THINGS TO DO
**a.** In the Dryden gasoline report, rewrite the part that opens with the words containing "The intervention on" and closes with "reported physical injuries.", putting "match" in place of "lighter".
**b.** According to the Dryden gasoline report, on what date did the witness intervene?
**c.** Take up the Dryden gasoline report after its last sentence and carry it forward.
begin READING PASSAGE
Authorities said the witness physically removed the accused man as he tried to use a lighter.
DRYDEN, N.Y. — An unidentified witness prevented a woman and two children from being set on fire by physically stopping a man who had allegedly soaked them and their Dryden home with gasoline, the Tompkins County Sheriff’s Office said.
The intervention on June 6 separated an alleged gasoline assault from a potentially fatal fire and became the pivotal act in the account released by investigators. Authorities said Matthew J. Demming, 53, tried to ignite the fuel with a lighter after confronting the woman on her porch. The witness stopped him before a fire began. Demming was arrested nearby and charged with attempted murder and four additional offenses. The three alleged victims were decontaminated and suffered no reported physical injuries.
end READING PASSAGE
begin DATASET ROWS
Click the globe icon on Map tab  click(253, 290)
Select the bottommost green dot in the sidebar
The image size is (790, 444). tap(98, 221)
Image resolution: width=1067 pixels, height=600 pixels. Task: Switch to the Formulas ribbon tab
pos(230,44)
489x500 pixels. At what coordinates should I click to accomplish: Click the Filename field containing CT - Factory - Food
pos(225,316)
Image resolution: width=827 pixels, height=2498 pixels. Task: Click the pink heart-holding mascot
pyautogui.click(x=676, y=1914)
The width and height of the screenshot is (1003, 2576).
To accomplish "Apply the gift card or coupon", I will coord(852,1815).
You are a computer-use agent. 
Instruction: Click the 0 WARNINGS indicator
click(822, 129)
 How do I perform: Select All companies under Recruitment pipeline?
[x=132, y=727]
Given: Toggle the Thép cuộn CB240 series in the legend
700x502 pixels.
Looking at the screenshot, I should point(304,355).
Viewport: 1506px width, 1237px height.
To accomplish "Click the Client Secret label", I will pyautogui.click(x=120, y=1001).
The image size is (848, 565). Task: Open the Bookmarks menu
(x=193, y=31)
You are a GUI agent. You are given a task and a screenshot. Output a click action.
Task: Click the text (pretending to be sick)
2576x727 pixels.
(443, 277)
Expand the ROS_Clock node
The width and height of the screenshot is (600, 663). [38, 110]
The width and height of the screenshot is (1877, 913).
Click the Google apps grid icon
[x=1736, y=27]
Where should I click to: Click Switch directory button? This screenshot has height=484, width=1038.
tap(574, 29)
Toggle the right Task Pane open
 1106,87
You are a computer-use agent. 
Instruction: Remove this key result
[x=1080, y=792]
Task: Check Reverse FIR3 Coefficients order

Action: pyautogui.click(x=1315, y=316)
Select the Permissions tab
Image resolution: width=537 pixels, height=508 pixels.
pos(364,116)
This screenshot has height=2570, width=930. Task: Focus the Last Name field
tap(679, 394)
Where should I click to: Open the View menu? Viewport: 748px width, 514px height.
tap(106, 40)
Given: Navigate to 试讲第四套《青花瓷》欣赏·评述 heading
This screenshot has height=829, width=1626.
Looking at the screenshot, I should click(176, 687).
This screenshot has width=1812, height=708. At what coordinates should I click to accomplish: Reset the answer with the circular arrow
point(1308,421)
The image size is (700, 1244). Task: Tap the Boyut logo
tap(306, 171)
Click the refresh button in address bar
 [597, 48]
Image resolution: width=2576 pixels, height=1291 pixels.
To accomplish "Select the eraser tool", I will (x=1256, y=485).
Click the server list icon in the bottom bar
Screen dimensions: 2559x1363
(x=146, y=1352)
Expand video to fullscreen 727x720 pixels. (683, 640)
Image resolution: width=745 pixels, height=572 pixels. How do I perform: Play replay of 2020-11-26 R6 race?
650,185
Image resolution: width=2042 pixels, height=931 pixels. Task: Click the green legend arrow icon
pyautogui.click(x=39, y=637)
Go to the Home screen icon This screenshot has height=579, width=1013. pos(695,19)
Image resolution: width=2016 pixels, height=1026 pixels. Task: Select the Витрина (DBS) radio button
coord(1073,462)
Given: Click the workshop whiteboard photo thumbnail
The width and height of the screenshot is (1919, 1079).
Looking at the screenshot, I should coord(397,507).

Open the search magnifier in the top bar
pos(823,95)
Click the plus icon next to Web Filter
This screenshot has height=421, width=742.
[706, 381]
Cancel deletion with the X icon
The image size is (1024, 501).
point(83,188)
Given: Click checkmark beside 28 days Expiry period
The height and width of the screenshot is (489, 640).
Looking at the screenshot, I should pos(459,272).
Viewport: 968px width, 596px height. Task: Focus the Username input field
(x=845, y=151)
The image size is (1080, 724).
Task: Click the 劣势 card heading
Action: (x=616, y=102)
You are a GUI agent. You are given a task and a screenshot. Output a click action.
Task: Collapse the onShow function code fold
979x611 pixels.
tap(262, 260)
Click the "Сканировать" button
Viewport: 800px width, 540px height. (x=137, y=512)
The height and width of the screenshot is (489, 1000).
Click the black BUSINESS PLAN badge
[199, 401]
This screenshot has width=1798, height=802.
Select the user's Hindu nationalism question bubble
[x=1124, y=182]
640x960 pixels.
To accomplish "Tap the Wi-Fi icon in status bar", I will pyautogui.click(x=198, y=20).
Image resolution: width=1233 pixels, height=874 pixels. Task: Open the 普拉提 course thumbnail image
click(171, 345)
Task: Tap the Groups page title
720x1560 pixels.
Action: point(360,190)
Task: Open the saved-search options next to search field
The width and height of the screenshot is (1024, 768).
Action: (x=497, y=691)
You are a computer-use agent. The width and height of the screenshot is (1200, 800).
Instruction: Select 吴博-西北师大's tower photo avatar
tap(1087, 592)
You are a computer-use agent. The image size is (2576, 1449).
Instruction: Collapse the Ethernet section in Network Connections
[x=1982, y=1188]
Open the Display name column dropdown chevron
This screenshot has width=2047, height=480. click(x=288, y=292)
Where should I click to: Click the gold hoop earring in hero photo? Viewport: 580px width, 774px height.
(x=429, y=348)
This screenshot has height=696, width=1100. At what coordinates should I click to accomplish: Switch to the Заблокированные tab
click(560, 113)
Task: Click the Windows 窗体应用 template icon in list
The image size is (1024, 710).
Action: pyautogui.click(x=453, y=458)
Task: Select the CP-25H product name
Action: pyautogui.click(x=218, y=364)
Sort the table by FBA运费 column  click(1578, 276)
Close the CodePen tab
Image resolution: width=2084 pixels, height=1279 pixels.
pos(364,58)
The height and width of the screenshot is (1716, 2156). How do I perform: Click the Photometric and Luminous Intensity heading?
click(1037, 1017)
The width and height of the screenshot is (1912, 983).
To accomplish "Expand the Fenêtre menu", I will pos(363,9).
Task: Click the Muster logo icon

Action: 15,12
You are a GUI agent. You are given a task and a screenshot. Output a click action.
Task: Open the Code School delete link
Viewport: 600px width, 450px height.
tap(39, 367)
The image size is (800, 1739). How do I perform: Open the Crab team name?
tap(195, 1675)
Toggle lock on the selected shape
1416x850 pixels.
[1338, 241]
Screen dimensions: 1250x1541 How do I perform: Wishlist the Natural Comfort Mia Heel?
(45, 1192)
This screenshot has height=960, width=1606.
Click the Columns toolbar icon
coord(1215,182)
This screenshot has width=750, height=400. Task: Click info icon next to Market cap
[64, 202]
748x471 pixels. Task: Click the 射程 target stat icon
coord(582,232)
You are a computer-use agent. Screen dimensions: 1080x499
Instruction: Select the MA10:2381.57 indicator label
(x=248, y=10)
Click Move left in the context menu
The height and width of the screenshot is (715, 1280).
end DATASET ROWS
ANSWERS TO THE TASKS
**a.**
The intervention on June 6 separated an alleged gasoline assault from a potentially fatal fire and became the pivotal act in the account released by investigators. Authorities said Matthew J. Demming, 53, tried to ignite the fuel with a match after confronting the woman on her porch. The witness stopped him before a fire began. Demming was arrested nearby and charged with attempted murder and four additional offenses. The three alleged victims were decontaminated and suffered no reported physical injuries.

**b.** June 6

**c.**
The Sheriff’s Office has released little information about the person who intervened. Officials have not provided the witness’s name, age, connection to the household or reason for being at the Schwan Drive property that morning. They have not said whether the witness saw the entire confrontation or arrived after gasoline had already been poured. The agency’s description is brief but direct: Demming attempted to ignite the gasoline with a lighter before the witness intervened and physically removed him. That action apparently ended the immediate threat and created time for the woman, children and other people at the scene to await emergency crews. Investigators have not said whether the witness was exposed to gasoline, injured while restraining Demming or treated by firefighters.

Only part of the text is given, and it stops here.